Selain optimalisasi TBB, pemerintah juga menyiapkan sejumlah langkah pendukung. Di antaranya penguatan buffer zone dan penerapan delaying system di wilayah Sumatra untuk menahan kendaraan sebelum masuk pelabuhan, sehingga kepadatan tidak menumpuk di area dermaga.
Kemenhub juga membuka opsi penggunaan lintas alternatif melalui Pelabuhan Panjang menuju Krakatau Bandar Samudera (KBS) apabila terjadi lonjakan kendaraan yang signifikan. Langkah ini diharapkan dapat memecah kepadatan arus utama.

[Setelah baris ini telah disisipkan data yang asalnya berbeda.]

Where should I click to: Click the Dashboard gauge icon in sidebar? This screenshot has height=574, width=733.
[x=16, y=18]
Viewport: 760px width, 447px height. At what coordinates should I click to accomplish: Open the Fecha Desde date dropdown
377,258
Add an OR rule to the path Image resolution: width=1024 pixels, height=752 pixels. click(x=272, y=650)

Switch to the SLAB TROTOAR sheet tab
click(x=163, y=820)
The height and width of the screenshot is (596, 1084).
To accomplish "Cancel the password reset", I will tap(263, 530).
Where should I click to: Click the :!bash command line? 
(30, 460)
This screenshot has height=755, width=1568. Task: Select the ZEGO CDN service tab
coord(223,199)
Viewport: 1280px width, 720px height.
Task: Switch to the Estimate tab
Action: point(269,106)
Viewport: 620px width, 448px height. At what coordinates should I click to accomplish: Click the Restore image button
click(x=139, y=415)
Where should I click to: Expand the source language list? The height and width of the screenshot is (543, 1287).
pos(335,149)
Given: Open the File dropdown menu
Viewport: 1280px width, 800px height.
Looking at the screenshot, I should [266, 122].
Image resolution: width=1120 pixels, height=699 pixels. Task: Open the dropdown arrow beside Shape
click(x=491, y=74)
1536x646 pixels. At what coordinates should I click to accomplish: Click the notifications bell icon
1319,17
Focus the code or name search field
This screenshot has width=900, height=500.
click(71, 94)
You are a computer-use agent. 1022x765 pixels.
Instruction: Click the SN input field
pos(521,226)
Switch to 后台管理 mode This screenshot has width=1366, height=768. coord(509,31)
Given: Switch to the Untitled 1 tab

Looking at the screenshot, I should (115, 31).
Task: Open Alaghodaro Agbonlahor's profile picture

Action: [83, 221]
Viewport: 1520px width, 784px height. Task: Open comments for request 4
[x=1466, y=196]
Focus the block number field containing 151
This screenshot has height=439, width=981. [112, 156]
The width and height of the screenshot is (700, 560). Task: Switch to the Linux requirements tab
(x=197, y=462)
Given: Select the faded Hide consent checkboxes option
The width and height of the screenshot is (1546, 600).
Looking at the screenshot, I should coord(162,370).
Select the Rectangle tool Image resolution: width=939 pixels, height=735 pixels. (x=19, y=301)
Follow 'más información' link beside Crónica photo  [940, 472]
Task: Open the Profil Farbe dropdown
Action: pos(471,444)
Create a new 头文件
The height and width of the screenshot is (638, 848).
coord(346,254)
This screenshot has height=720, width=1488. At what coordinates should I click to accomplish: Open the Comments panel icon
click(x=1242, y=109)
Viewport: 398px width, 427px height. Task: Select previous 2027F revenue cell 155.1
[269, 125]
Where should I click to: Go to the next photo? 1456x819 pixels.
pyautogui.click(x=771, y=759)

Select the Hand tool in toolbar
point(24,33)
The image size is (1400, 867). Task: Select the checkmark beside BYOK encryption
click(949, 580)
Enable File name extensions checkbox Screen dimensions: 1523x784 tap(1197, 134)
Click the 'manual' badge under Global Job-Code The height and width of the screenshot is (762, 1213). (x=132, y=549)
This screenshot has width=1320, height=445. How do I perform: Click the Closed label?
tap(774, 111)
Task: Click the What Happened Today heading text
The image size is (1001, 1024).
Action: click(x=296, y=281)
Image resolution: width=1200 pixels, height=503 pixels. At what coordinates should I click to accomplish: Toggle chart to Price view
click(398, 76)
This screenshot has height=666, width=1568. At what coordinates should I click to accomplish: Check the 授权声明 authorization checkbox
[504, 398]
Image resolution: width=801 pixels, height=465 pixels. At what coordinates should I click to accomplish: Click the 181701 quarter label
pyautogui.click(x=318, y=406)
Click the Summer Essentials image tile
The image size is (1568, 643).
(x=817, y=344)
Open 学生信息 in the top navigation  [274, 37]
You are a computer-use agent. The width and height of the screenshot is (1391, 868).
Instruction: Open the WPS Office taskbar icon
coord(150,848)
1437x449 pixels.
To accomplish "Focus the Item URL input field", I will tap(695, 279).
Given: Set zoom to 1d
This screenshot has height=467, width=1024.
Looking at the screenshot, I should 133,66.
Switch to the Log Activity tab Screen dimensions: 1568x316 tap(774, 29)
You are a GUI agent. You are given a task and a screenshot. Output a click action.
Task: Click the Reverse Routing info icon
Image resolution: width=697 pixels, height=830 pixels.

Di sisi lain, pemerintah juga menyoroti pentingnya pengendalian arus kendaraan di dalam kawasan pelabuhan agar antrean tidak meluas hingga keluar area. Pengaturan di kawasan penyangga serta perluasan radius pembelian tiket juga menjadi bagian dari evaluasi.
Menhub menegaskan bahwa seluruh strategi yang disiapkan bertujuan menjaga keseimbangan antara kelancaran arus dan keselamatan penumpang.
“Kelancaran itu penting, tetapi keselamatan adalah yang utama. Kita pastikan seluruh layanan berjalan selamat, aman, dan tertib sehingga masyarakat dapat melakukan perjalanan balik dengan nyaman,” katanya.